Ce que le peuple espérait. — Robespierre attend le tribunal, fait attendre l’Assemblée. — Irritation, désappointement. — Au retour, la fureur éclate.
Nulle fête n’excita jamais une si douce attente,
nulle ne fut jamais célébrée avec tant de joie. La
guillotine disparut le 19 prairial au soir. On crut
que c’était pour toujours. Une mer de fleurs (à la
lettre le mot n’est pas exagéré) inonda Paris ; les
roses, de vingt lieues à la ronde, y furent apportées,
et des fleurs de toutes sortes, ce qu’il fallait
pour fleurir les maisons et les personnes d’une
ville de sept cent mille âmes. Toute fenêtre devait
avoir sa guirlande ou son drapeau.
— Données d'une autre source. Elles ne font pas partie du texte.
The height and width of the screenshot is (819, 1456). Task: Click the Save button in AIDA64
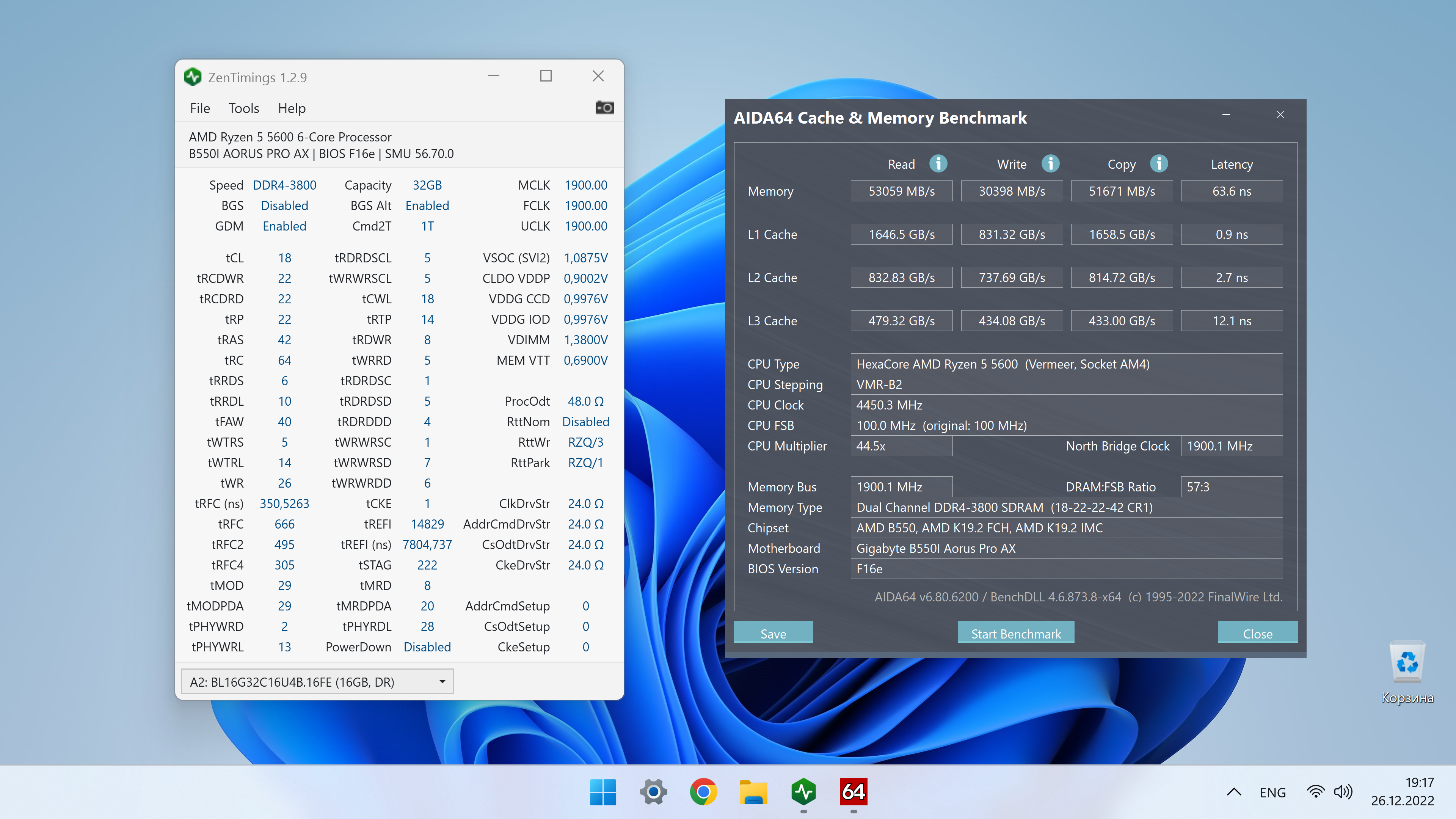coord(773,633)
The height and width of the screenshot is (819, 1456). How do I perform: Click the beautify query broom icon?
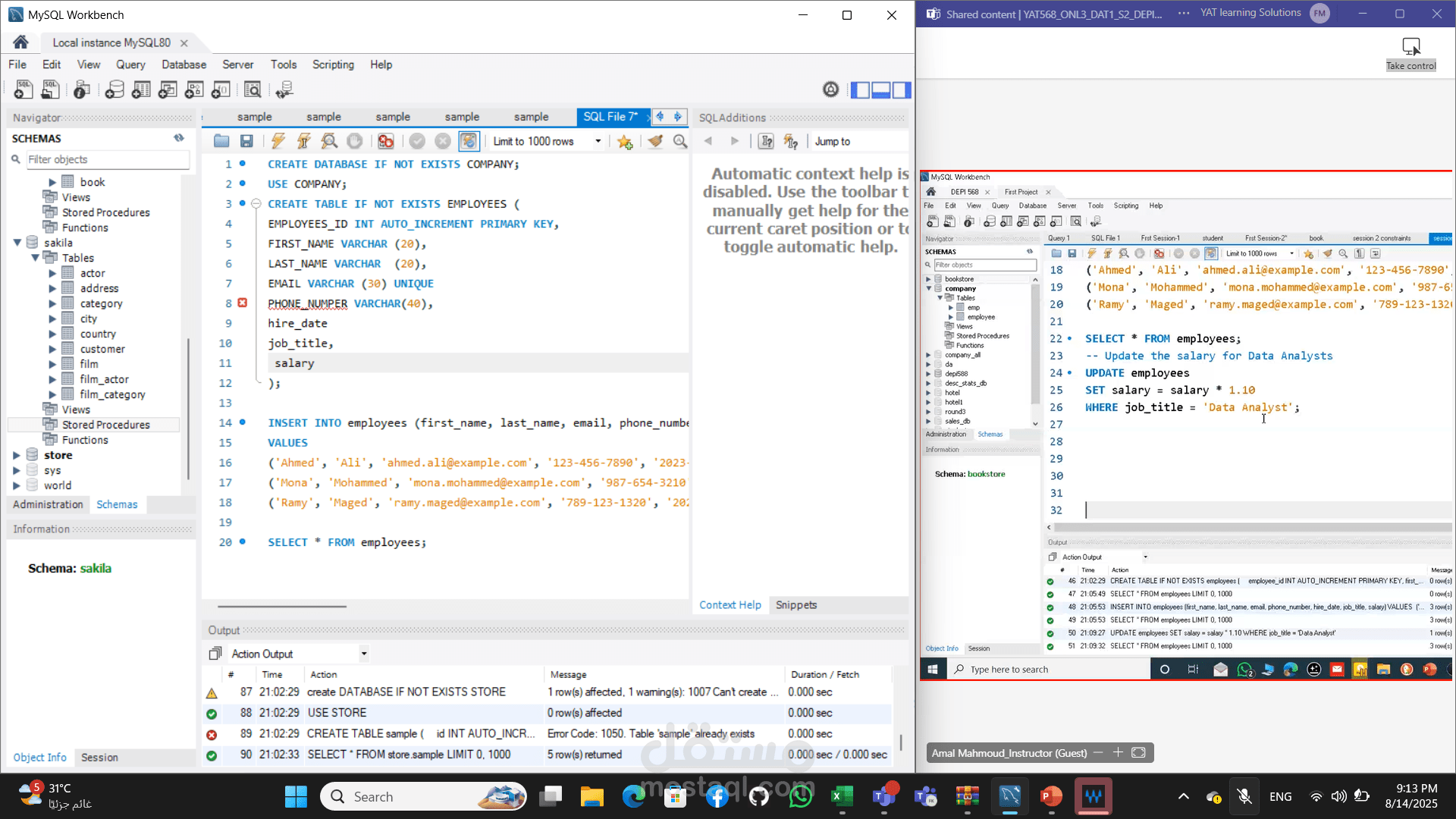pos(655,141)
Toutes les
mères portaient des roses, les filles des fleurs
variées, les hommes des branches de chêne, les
vieillards des pampres verts. Entre les deux files
immenses, des hommes à droite, des femmes à
gauche, marchaient l’orgueil des mères, leurs fils,
enfants de quinze à seize ans, joyeux de porter
un sabre ou des piques ornées de rameaux.